Approaches to prevent user from deleting home folder

homexattr

I think prevent home folder from deleting is a very good idea. So I search possible approaches to do that. I that's what I’m find:

  1. Use chattr +i /home/user – even root can't can add/delete/rename user folder and all direct children in user – good and bad.
  2. Change owner of user directory to root and set sticky bit. Add file .keep and change his owner to root too:

    chown root:user /home/user
    chmod 1775 /home/user
    chown root /home/user/.keep 
    

    root can delete /home/user, user can't. But user can freely add/remove/rename files in his directory

  3. Use chattr +a /home/user – same as first approach but user can add files.

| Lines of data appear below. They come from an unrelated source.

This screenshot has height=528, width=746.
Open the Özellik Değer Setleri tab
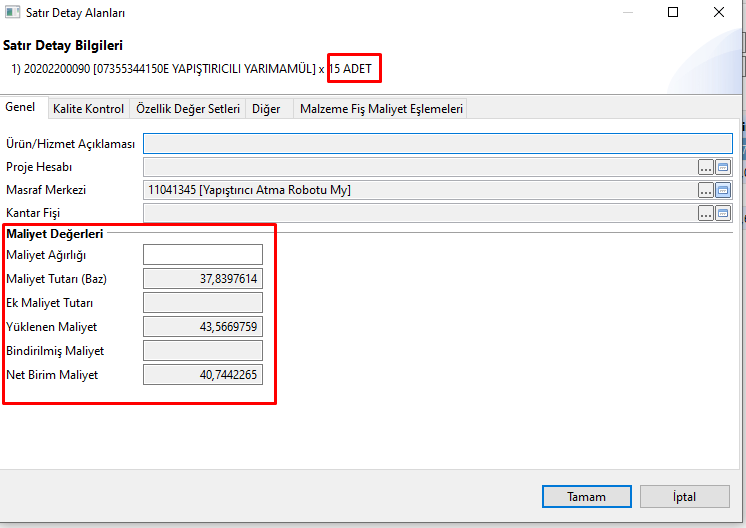pyautogui.click(x=187, y=108)
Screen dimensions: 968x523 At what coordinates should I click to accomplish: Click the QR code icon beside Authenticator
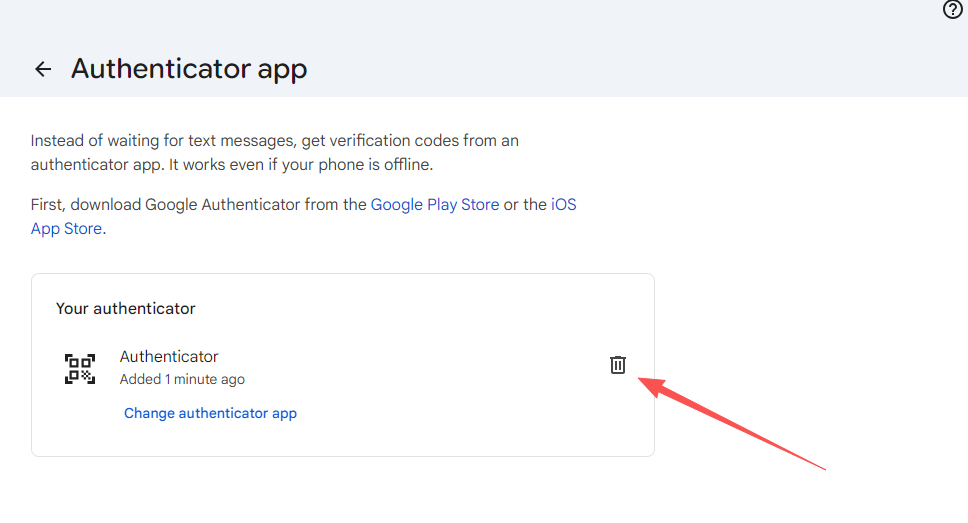click(x=80, y=368)
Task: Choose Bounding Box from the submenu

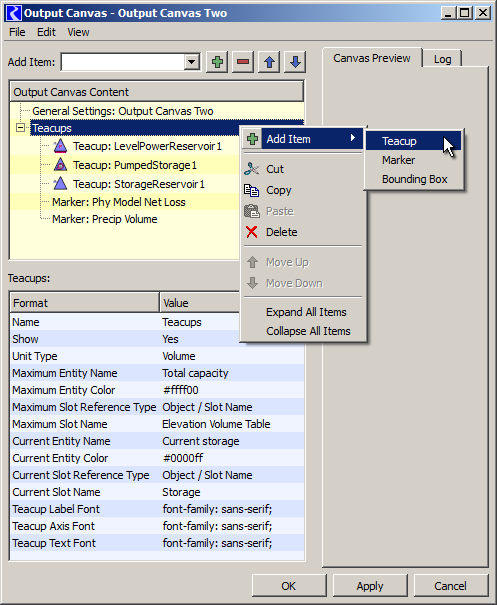Action: click(414, 179)
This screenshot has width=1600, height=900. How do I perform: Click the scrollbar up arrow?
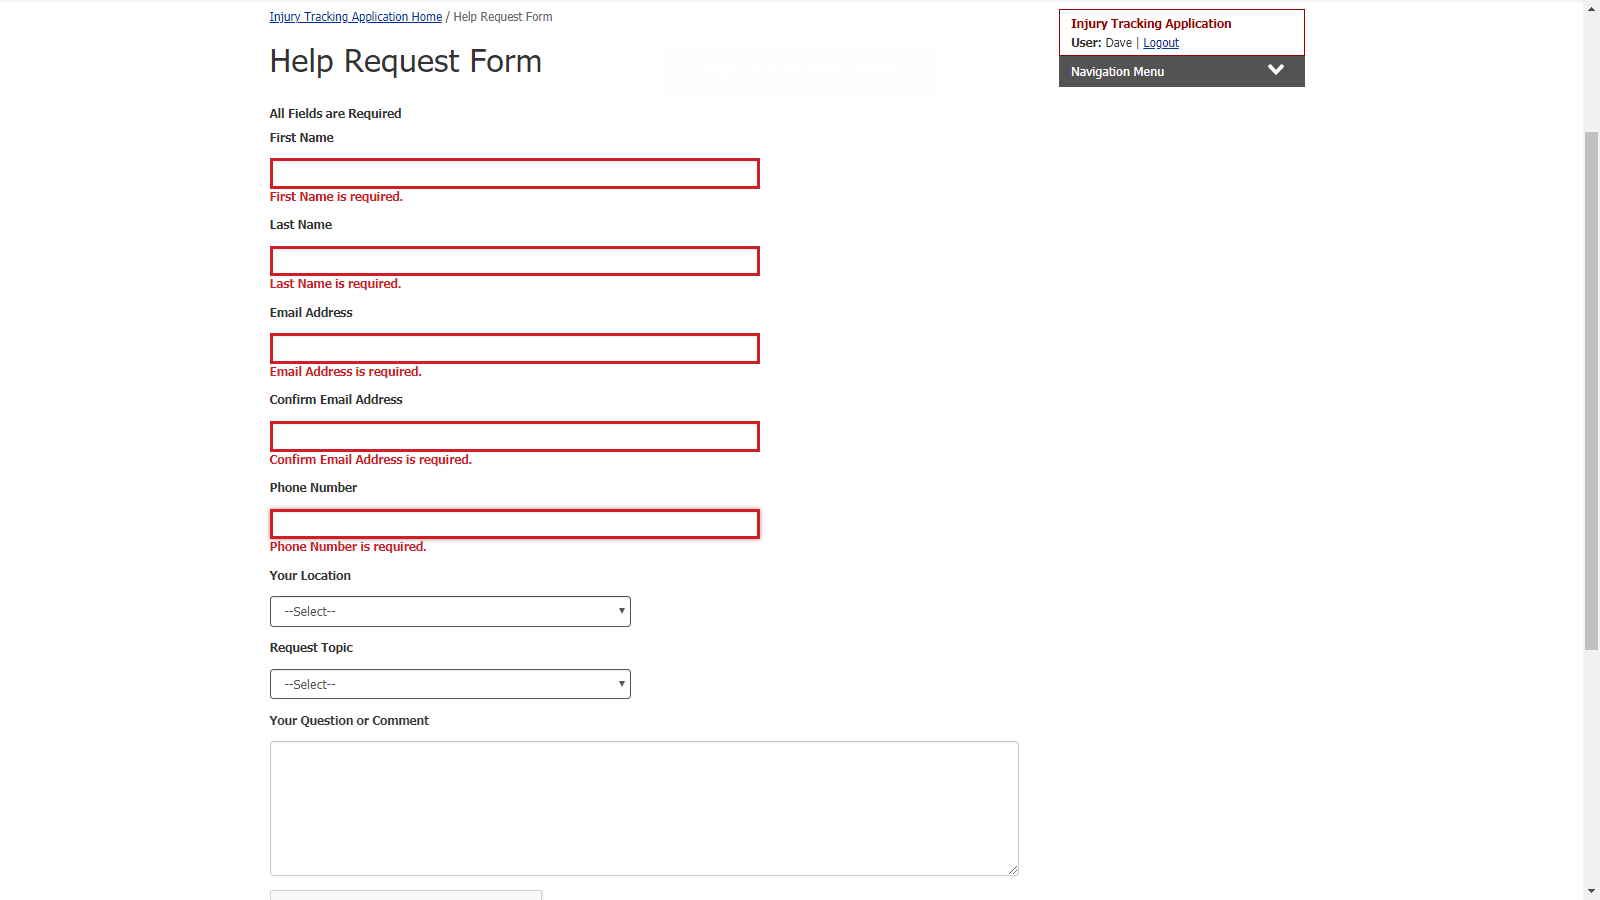click(x=1591, y=9)
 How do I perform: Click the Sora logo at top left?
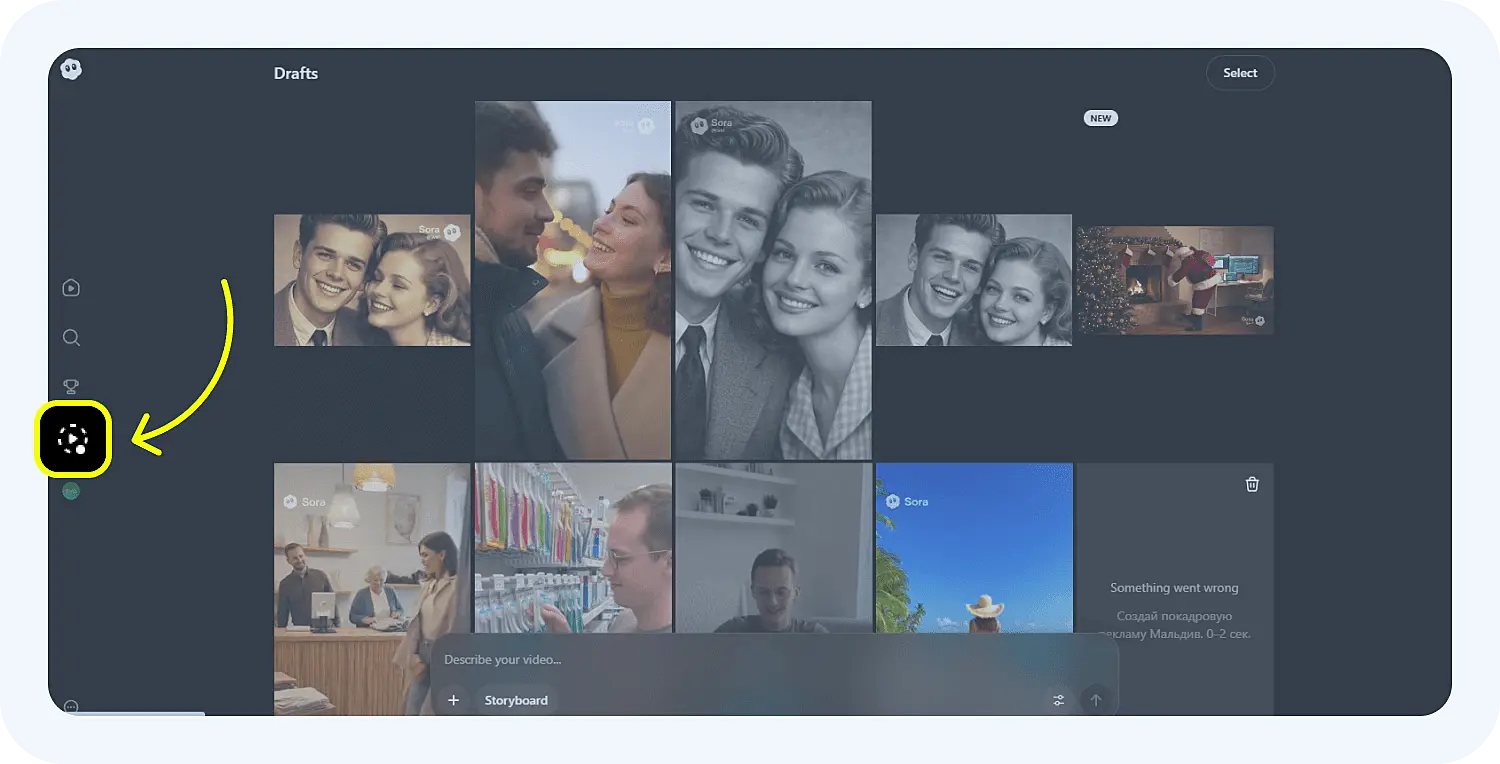tap(71, 69)
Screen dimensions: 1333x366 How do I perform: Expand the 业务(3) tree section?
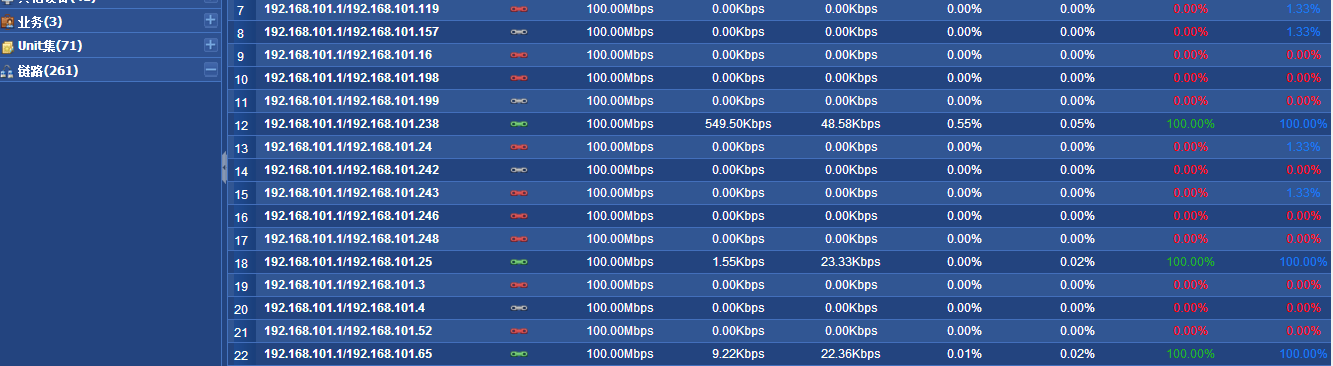(x=210, y=20)
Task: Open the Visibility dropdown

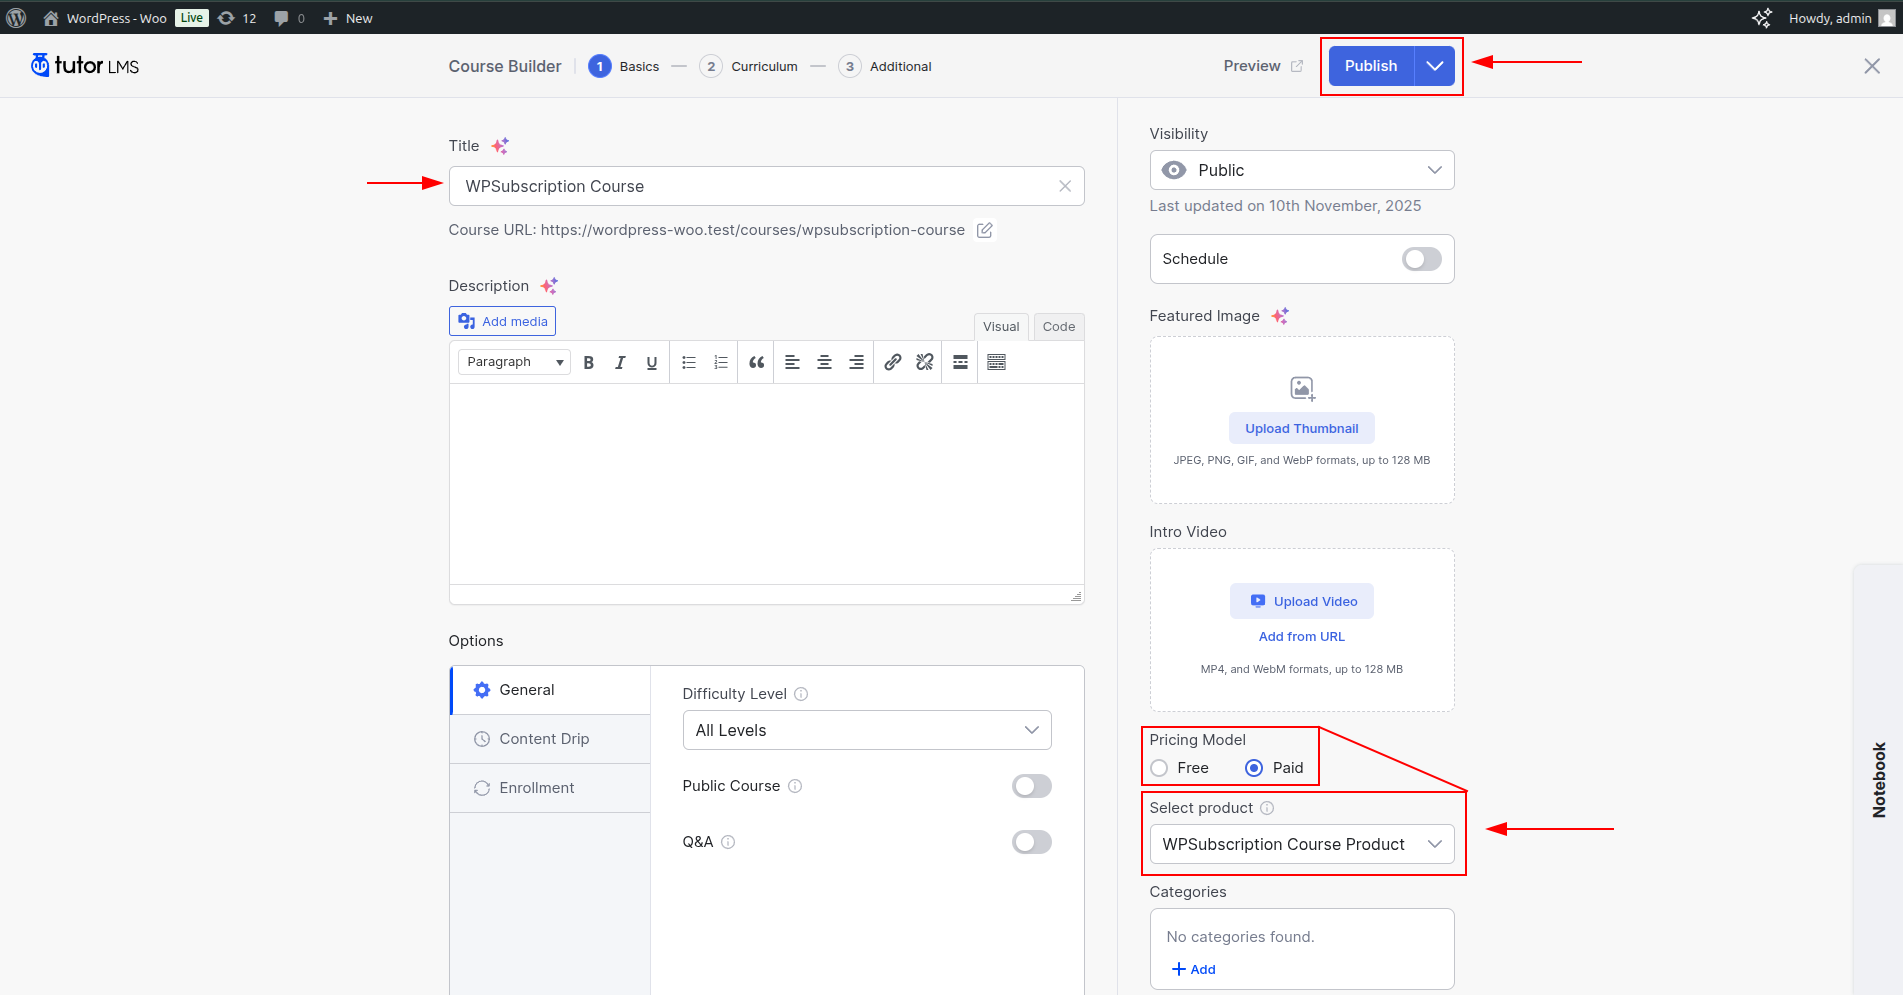Action: pyautogui.click(x=1301, y=170)
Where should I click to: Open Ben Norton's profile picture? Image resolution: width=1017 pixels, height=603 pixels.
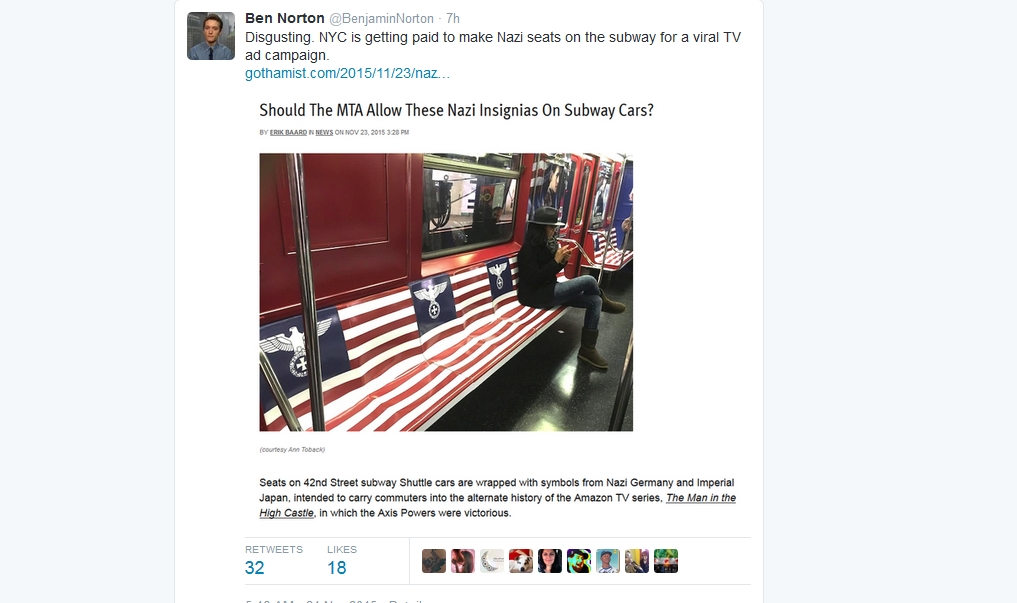pyautogui.click(x=211, y=36)
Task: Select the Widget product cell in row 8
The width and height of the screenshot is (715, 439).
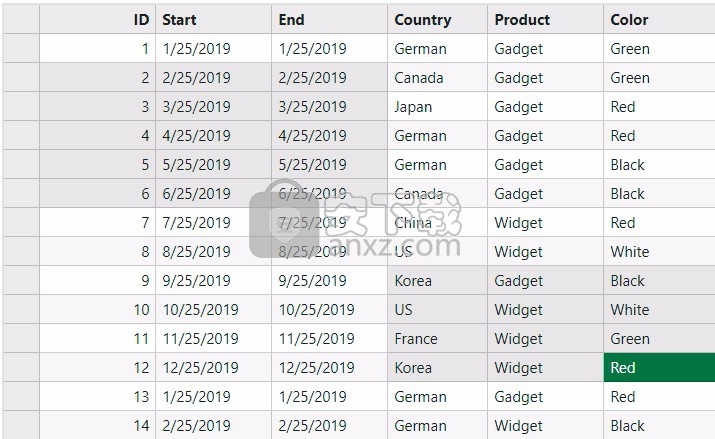Action: tap(545, 252)
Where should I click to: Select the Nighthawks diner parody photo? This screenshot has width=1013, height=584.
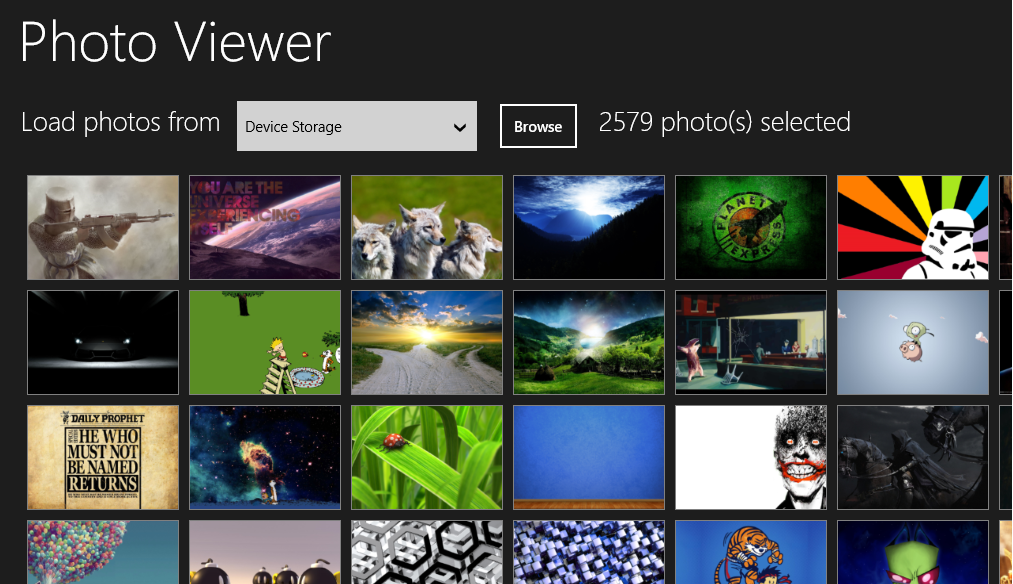751,342
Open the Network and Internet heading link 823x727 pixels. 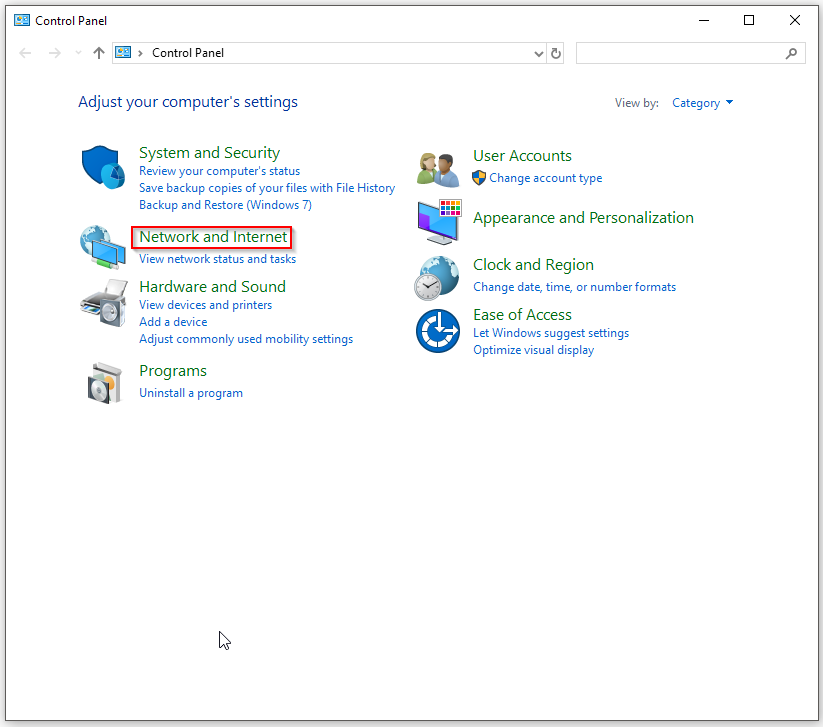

I think chattr +a on home directory: chattr +a /home is the best way:

  1. We can create new home folders for other users without pain.
  2. We can freely edit files in /home/user
  3. We can't accidentally sudo rm -rf /home/user

Actually the question: what are the pitfalls of this approach?

Best Answer

To remove a directory, you need write permission over its parent. Which means that as long as user can't write to /home, he won't be able to remove his own directory.

$ chown root:root /home
$ chmod 0755 /home

$ chown user:user /home/user
$ chmod 0750 /home/user

With these permissions, root is the only user who can manipulate directories immediately under /home. This setup is actually very common on Linux systems, since they are multiuser ; however, I have seen Ubuntu setups in which /home belonged to the first user (usually ID 1000). While Ubuntu's first user usually is a sudoer (meaning he could delete everything using sudo), I don't think it is a good practise to give /home to anyone but root.

When it comes to chattr, I believe this would be overkill. You are facing a permissions problem, there is no need for other file attributes.